**Work to be completed:**
All of the data below should be output exactly as given.

····················

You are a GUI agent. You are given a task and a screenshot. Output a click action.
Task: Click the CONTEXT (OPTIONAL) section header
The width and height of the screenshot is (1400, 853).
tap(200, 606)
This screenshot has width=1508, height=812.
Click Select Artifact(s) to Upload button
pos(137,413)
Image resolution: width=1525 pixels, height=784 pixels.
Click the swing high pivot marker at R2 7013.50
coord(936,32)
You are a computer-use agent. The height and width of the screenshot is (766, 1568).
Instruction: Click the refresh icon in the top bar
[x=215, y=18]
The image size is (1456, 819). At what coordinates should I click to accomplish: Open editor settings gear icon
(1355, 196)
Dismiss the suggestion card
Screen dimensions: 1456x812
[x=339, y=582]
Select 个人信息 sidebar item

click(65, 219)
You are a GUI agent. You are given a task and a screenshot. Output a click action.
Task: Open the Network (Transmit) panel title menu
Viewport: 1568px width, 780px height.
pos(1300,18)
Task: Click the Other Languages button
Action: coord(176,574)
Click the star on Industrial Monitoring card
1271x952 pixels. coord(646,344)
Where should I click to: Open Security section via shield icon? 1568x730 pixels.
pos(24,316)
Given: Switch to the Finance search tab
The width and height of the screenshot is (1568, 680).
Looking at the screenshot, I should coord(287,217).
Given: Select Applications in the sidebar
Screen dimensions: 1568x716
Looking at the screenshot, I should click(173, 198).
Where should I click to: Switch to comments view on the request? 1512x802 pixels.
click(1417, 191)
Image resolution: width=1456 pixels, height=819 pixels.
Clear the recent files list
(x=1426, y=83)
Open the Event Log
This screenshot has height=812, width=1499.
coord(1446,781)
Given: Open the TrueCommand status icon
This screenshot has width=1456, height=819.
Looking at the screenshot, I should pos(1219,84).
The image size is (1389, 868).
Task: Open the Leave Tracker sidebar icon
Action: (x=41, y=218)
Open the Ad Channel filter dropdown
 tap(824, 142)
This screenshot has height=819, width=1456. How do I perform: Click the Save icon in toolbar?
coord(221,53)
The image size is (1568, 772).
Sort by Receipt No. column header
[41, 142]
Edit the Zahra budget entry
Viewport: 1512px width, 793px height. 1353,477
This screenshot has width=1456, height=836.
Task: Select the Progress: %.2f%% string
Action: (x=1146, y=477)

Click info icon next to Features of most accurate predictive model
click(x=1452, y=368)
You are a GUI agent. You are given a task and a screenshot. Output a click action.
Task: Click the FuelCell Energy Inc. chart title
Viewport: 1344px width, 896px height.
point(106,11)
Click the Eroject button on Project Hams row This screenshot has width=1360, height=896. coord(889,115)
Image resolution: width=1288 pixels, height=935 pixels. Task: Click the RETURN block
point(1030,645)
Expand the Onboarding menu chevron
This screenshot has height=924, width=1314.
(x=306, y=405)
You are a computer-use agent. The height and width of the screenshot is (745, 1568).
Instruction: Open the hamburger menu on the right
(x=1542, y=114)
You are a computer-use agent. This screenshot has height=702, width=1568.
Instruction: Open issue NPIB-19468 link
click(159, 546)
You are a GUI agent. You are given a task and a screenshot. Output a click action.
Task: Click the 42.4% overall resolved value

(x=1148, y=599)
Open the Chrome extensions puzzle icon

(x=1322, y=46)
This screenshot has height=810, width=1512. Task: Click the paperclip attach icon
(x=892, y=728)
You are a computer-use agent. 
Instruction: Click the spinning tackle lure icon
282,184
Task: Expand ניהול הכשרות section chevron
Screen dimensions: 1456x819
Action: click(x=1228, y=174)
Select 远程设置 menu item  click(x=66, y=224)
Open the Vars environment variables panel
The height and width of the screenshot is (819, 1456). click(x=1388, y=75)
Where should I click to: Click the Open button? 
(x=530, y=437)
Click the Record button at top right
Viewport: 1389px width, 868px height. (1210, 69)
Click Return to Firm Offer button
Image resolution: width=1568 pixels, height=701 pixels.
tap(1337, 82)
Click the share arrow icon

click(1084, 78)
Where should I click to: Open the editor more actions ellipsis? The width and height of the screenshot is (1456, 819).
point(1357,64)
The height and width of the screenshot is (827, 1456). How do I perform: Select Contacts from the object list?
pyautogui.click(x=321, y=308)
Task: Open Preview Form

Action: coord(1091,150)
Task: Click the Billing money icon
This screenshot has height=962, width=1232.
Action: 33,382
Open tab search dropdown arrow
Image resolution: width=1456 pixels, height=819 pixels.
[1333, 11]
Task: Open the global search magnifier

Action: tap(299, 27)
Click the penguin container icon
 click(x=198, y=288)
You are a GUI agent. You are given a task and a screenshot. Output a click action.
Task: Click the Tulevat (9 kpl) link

····················

**Written answer:**
You are a GUI agent. You are given a task and a screenshot. Output a click action.
Task: Click the CONTEXT (OPTIONAL) section header
The width and height of the screenshot is (1400, 853).
tap(200, 606)
This screenshot has width=1508, height=812.
Click Select Artifact(s) to Upload button
pos(137,413)
Image resolution: width=1525 pixels, height=784 pixels.
Click the swing high pivot marker at R2 7013.50
coord(936,32)
You are a computer-use agent. The height and width of the screenshot is (766, 1568).
Instruction: Click the refresh icon in the top bar
[x=215, y=18]
The image size is (1456, 819). At what coordinates should I click to accomplish: Open editor settings gear icon
(1355, 196)
Dismiss the suggestion card
Screen dimensions: 1456x812
[x=339, y=582]
Select 个人信息 sidebar item

click(65, 219)
You are a GUI agent. You are given a task and a screenshot. Output a click action.
Task: Open the Network (Transmit) panel title menu
Viewport: 1568px width, 780px height.
pos(1300,18)
Task: Click the Other Languages button
Action: coord(176,574)
Click the star on Industrial Monitoring card
1271x952 pixels. coord(646,344)
Where should I click to: Open Security section via shield icon? 1568x730 pixels.
pos(24,316)
Given: Switch to the Finance search tab
The width and height of the screenshot is (1568, 680).
Looking at the screenshot, I should coord(287,217).
Given: Select Applications in the sidebar
Screen dimensions: 1568x716
Looking at the screenshot, I should click(173, 198).
Where should I click to: Switch to comments view on the request? 1512x802 pixels.
click(1417, 191)
Image resolution: width=1456 pixels, height=819 pixels.
Clear the recent files list
(x=1426, y=83)
Open the Event Log
This screenshot has height=812, width=1499.
coord(1446,781)
Given: Open the TrueCommand status icon
This screenshot has width=1456, height=819.
Looking at the screenshot, I should pos(1219,84).
The image size is (1389, 868).
Task: Open the Leave Tracker sidebar icon
Action: (x=41, y=218)
Open the Ad Channel filter dropdown
 tap(824, 142)
This screenshot has height=819, width=1456. How do I perform: Click the Save icon in toolbar?
coord(221,53)
The image size is (1568, 772).
Sort by Receipt No. column header
[41, 142]
Edit the Zahra budget entry
Viewport: 1512px width, 793px height. 1353,477
This screenshot has width=1456, height=836.
Task: Select the Progress: %.2f%% string
Action: (x=1146, y=477)

Click info icon next to Features of most accurate predictive model
click(x=1452, y=368)
You are a GUI agent. You are given a task and a screenshot. Output a click action.
Task: Click the FuelCell Energy Inc. chart title
Viewport: 1344px width, 896px height.
point(106,11)
Click the Eroject button on Project Hams row This screenshot has width=1360, height=896. coord(889,115)
Image resolution: width=1288 pixels, height=935 pixels. Task: Click the RETURN block
point(1030,645)
Expand the Onboarding menu chevron
This screenshot has height=924, width=1314.
(x=306, y=405)
You are a computer-use agent. The height and width of the screenshot is (745, 1568).
Instruction: Open the hamburger menu on the right
(x=1542, y=114)
You are a computer-use agent. This screenshot has height=702, width=1568.
Instruction: Open issue NPIB-19468 link
click(159, 546)
You are a GUI agent. You are given a task and a screenshot. Output a click action.
Task: Click the 42.4% overall resolved value

(x=1148, y=599)
Open the Chrome extensions puzzle icon

(x=1322, y=46)
This screenshot has height=810, width=1512. Task: Click the paperclip attach icon
(x=892, y=728)
You are a computer-use agent. 
Instruction: Click the spinning tackle lure icon
282,184
Task: Expand ניהול הכשרות section chevron
Screen dimensions: 1456x819
Action: click(x=1228, y=174)
Select 远程设置 menu item  click(x=66, y=224)
Open the Vars environment variables panel
The height and width of the screenshot is (819, 1456). click(x=1388, y=75)
Where should I click to: Click the Open button? 
(x=530, y=437)
Click the Record button at top right
Viewport: 1389px width, 868px height. (1210, 69)
Click Return to Firm Offer button
Image resolution: width=1568 pixels, height=701 pixels.
tap(1337, 82)
Click the share arrow icon

click(1084, 78)
Where should I click to: Open the editor more actions ellipsis? The width and height of the screenshot is (1456, 819).
point(1357,64)
The height and width of the screenshot is (827, 1456). How do I perform: Select Contacts from the object list?
pyautogui.click(x=321, y=308)
Task: Open Preview Form

Action: coord(1091,150)
Task: Click the Billing money icon
This screenshot has height=962, width=1232.
Action: 33,382
Open tab search dropdown arrow
Image resolution: width=1456 pixels, height=819 pixels.
[1333, 11]
Task: Open the global search magnifier

Action: tap(299, 27)
Click the penguin container icon
 click(x=198, y=288)
You are a GUI agent. You are given a task and a screenshot. Output a click action.
Task: Click the Tulevat (9 kpl) link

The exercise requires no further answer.